GIEC : le rôle du bâtiment face à l’urgence climatique

Conclusion d’un cycle d’étude qui aura duré plus de 5 ans, le GIEC a publié en début de semaine la synthèse de son 6ème rapport (AR6 SYR). Celle-ci agrège les conclusions des publications qui ont échelonné ce sixième cycle afin de projeter une vue globale de la situation climatique actuelle et à venir. La situation est critique et les conclusions du GIEC alertent sur l’importance d’une accélération des efforts d’atténuation si l’on souhaite maintenir l’évolution climatique dans un cadre permettant de concrétiser suffisamment rapidement des mesures d’adaptation.

 

Les impacts du changement climatique ne peuvent plus être ignorés

« Il est clair que l’influence humaine a réchauffé l’atmosphère, les océans et les terres. » (AR6 SYR A.2.1, 2023). Ce dernier rapport du GIEC est sans équivoque sur l’origine du bouleversement climatique, dont il n’est plus question d’évoquer seulement les impacts à venir, car on observe déjà les premières conséquences du réchauffement. Le rapport dresse d’ailleurs la liste des impacts négatifs déjà à l’oeuvre sur l’accès à l’eau et la production alimentaire, la santé et le bien-être, mais aussi les infrastructures, et les villes.

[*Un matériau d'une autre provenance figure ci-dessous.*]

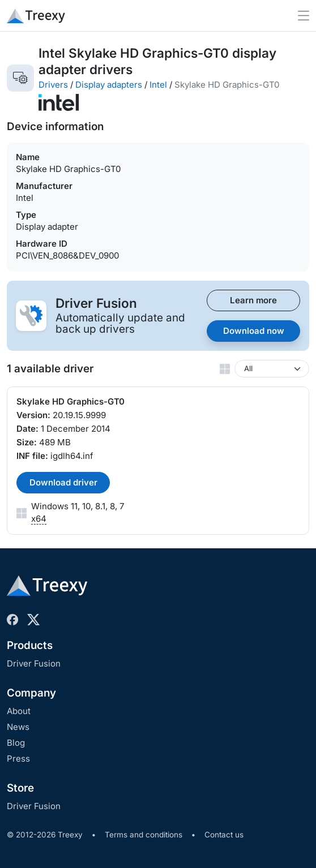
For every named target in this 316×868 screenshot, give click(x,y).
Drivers (53, 84)
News (18, 727)
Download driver (63, 482)
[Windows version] (272, 368)
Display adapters (109, 84)
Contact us (224, 835)
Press (18, 758)
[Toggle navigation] (304, 15)
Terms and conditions (143, 835)
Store (20, 788)
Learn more (253, 300)
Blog (16, 742)
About (19, 711)
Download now (254, 330)
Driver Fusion (33, 663)
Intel (158, 84)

Ces bouleversements ne sont cependant que les prémices du changement climatique global à venir. Le GIEC travaille sur un modèle de projections constitué de différents scénarios et tous tablent sur une forte hausse des températures. Sur le graphique suivant on constate que selon tous les scénarios envisagés par le GIEC, une hausse de la température moyenne de 2°C par rapport aux niveaux de température de 1850-1900, au moins ponctuellement, est inévitable. Dans le cas du scénario intermédiaire l’atteinte de ces 2°C supplémentaires se concrétiserait pour de bon autour de 2050, et la température moyenne continuerait d’augmenter au-delà de 2100.

 

Fig. 1 : Évolution des températures par scenario (Source : Figure SPM.1 (c) – AR6 SYR)

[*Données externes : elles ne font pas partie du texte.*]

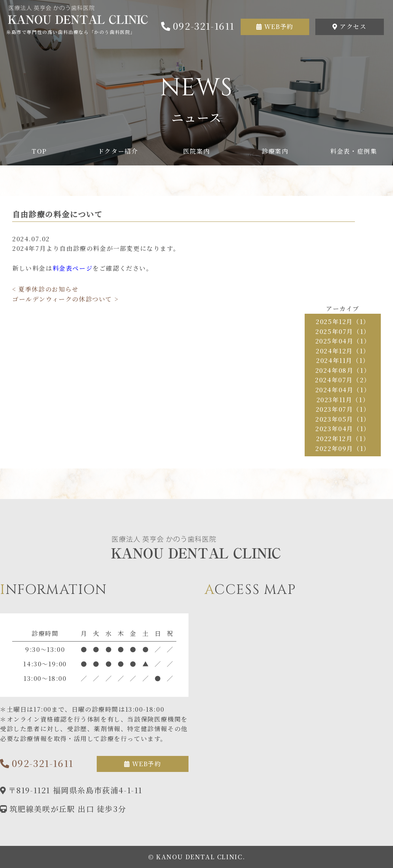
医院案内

Cette hausse de la température moyenne provoquera non-seulement une plus grande intensité des impacts négatifs mentionnés plus haut, une hausse de la fréquence des catastrophes naturelles liées à ce dérèglement, mais surtout un changement systémique qui affectera l’humanité et le vivant dans leur ensemble. Le graphique ci-dessous développe cet aspect, en mettant en avant par région, et pour chaque scénario de réchauffement :

  1. La proportion d’espèces animales et de végétation maritime potentiellement exposées à des températures dangereuses.
  2. Le nombre de jours par an auxquels l’hyperthermie représenterait un risque mortel pour l’être humain.

Fig. 2 : Risques pour l’humanité et le vivant par intervalle de réchauffement (Source : Figure SPM.3 (a & b) – AR6 SYR)

L’urgence d’agir

Une part de ces évolutions climatiques n’est pas réversible. Cependant il est possible de les limiter par des efforts rapides et en profondeur permettant de réduire nos émissions de gaz à effet de serre (GES). Cette inflexion est essentielle, d’autant que, d’après les projections du GIEC, la trajectoire établie par les politiques actuelles ne nous permet pas d’infléchir nos émissions de GES, alors qu’il faudrait une nette diminution pour pouvoir limiter le réchauffement à 2°C (cf. Graph ci-dessous). C’est donc un net changement de cap que le rapport appelle de ses vœux puisque les horizons pour l’instant déterminés par les actions mises en oeuvre se situent entre 2.2°C et 3.5°C de réchauffement (avec une valeur moyenne de 3.2°C).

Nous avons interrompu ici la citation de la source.